Already, there are an increasing number of programs to prod the ultra-Orthodox to join the work force and to serve out the military duties required of all other Jewish Israelis. But critics say these are not enough: Rabbi Amsellem says what is needed is nothing less than “revolution.”
The ultra-Orthodox, known in Hebrew as haredim, or those in awe of God, make up 10 percent of Israel’s population of 7.5 million, but are increasing rapidly. In addition to the men, more than 50 percent of haredi women do not work, compared with 21 percent among mainstream Jewish women. About 75 percent of Arab women do not work.
But while the Arab fertility rate has been dropping, the haredim still marry young and favor large families with eight children or more. Enrollment in ultra-Orthodox primary schools has increased by more than 50 percent over the past decade. In the haredi system, secular subjects like math and English are barely taught. Many see this situation as unsustainable.
“We have a few years to get our act together,” warned Dan Ben-David, an economist and director of the Taub Center for Social Policy Studies in Israel, an independent research institute.
“If not, there will be a point of no return.”
Several months ago the center issued a report that caused widespread alarm: If current trends continue, it said, 78 percent of primary school children in Israel by 2040 will be either ultra-Orthodox or Arab.
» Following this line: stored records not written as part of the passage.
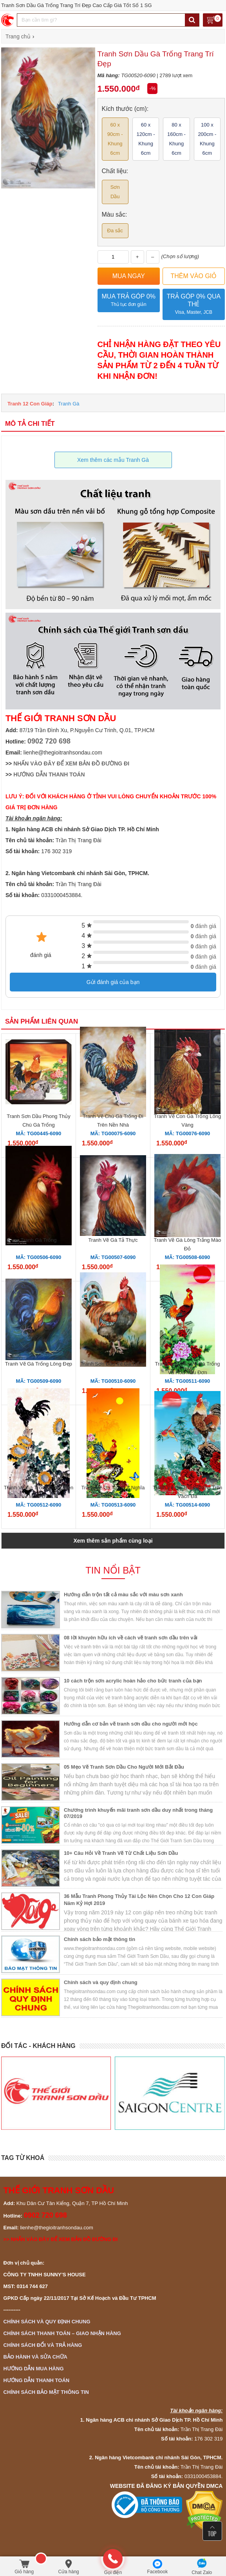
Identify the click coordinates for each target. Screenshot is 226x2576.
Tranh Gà (68, 404)
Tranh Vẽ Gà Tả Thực (112, 1240)
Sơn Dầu (115, 191)
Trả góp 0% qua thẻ (194, 304)
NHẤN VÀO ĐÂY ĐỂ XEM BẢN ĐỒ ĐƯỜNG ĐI (71, 763)
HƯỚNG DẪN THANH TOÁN (49, 774)
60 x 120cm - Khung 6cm (146, 139)
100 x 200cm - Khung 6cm (207, 139)
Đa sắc (115, 230)
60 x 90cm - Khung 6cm (115, 139)
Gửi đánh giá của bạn (113, 982)
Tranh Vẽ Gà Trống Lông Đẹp (38, 1364)
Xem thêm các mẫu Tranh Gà (113, 460)
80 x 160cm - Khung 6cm (176, 139)
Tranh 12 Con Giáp (29, 404)
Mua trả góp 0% (129, 300)
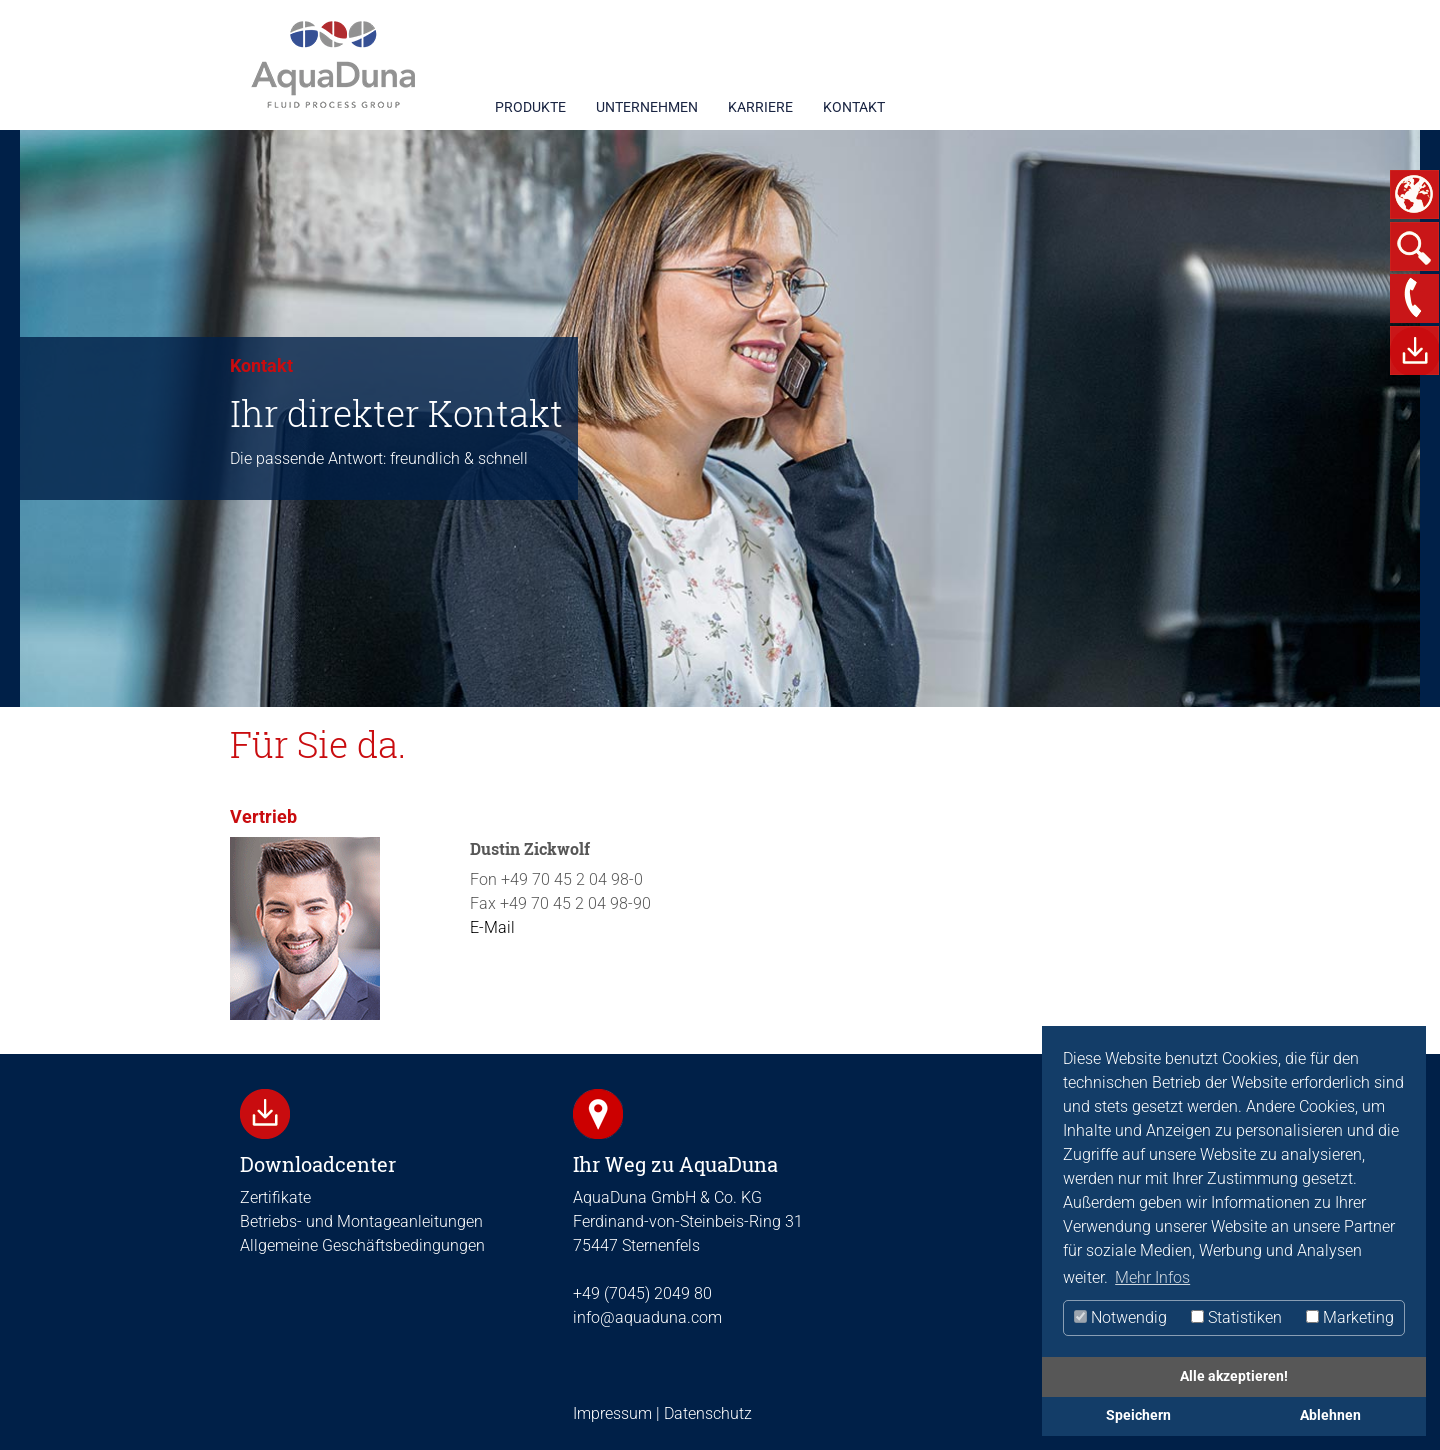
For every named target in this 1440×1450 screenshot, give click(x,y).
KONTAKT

There are also signs of growing anger among mainstream Israelis: University students, normally a placid bunch, over the last weeks have blocked roads in protest of stipends amounting to $30 million a year for the eternal students of the kollels, which are seminaries for married men. They argued that they should receive similar benefits. The government agreed to limit the stipends, but only in five years.
Officials say that about 56 percent of ultra-Orthodox live below the poverty line. Most are dependent on welfare payments like income support, child allowances or married student stipends.
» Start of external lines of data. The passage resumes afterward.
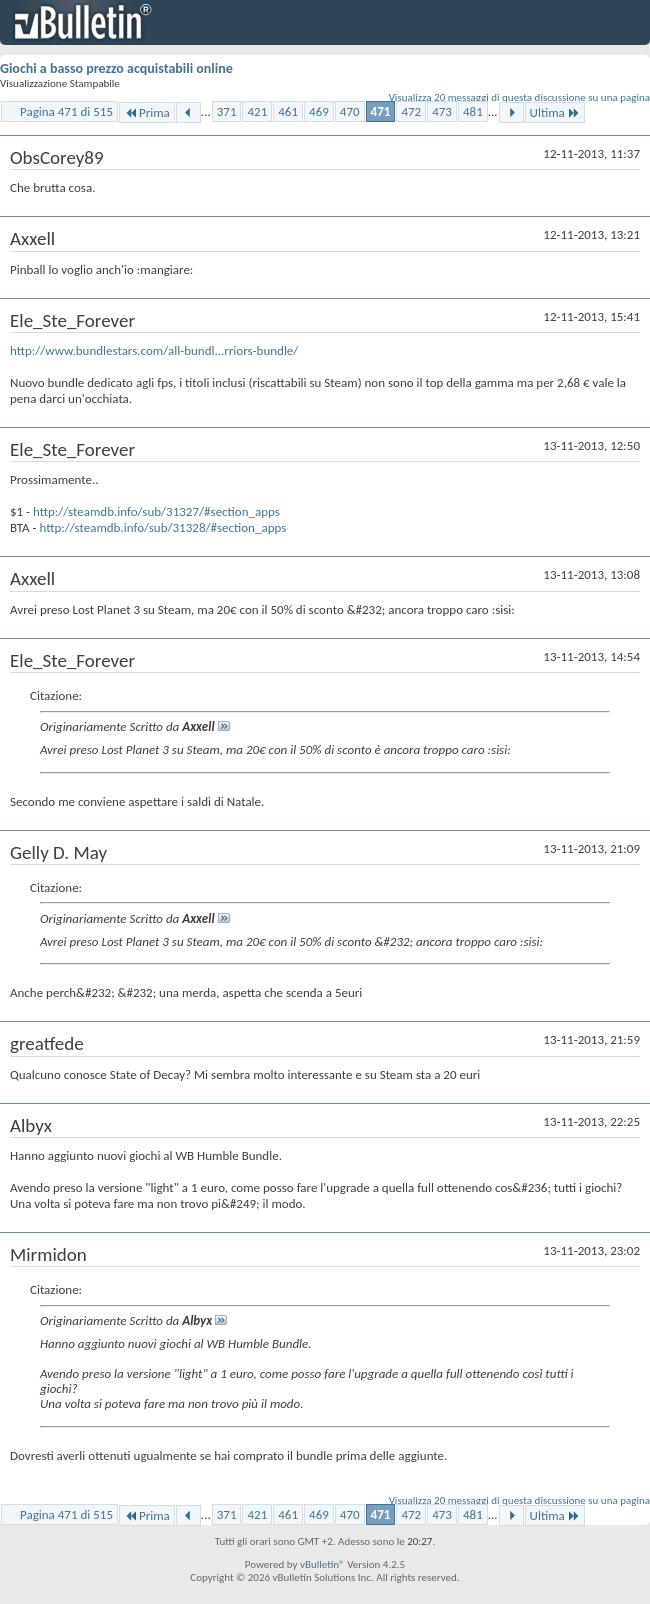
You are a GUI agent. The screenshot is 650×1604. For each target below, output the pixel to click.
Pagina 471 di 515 (66, 111)
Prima (147, 112)
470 (350, 111)
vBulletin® (322, 1564)
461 (288, 111)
There are historical reasons most haredim in the modern state of Israel have chosen to remain in the seminaries, unlike their counterparts abroad, who combine Torah study with regular work. When the state was founded in 1948, David Ben-Gurion, the first prime minister, granted full-time yeshiva students state financing and exemption from army service to refill the ranks of Torah scholarship destroyed in the Holocaust.
Then, there were 400 students, 18 and older, of draftable age. Today, there are about 60,000. To qualify for exemption, the students must be enrolled in full-time study and not do paid work.
The Israeli government and military, along with some private groups, have worked for ways to bring more ultra-Orthodox into the workforce and the army, but have done so slowly and with extreme caution not to offend ultra-religious sensibilities.
More than 2,500 haredim and other religious soldiers have served in a combat battalion set up in the late 1990s for ultra-Orthodox 18-year-olds.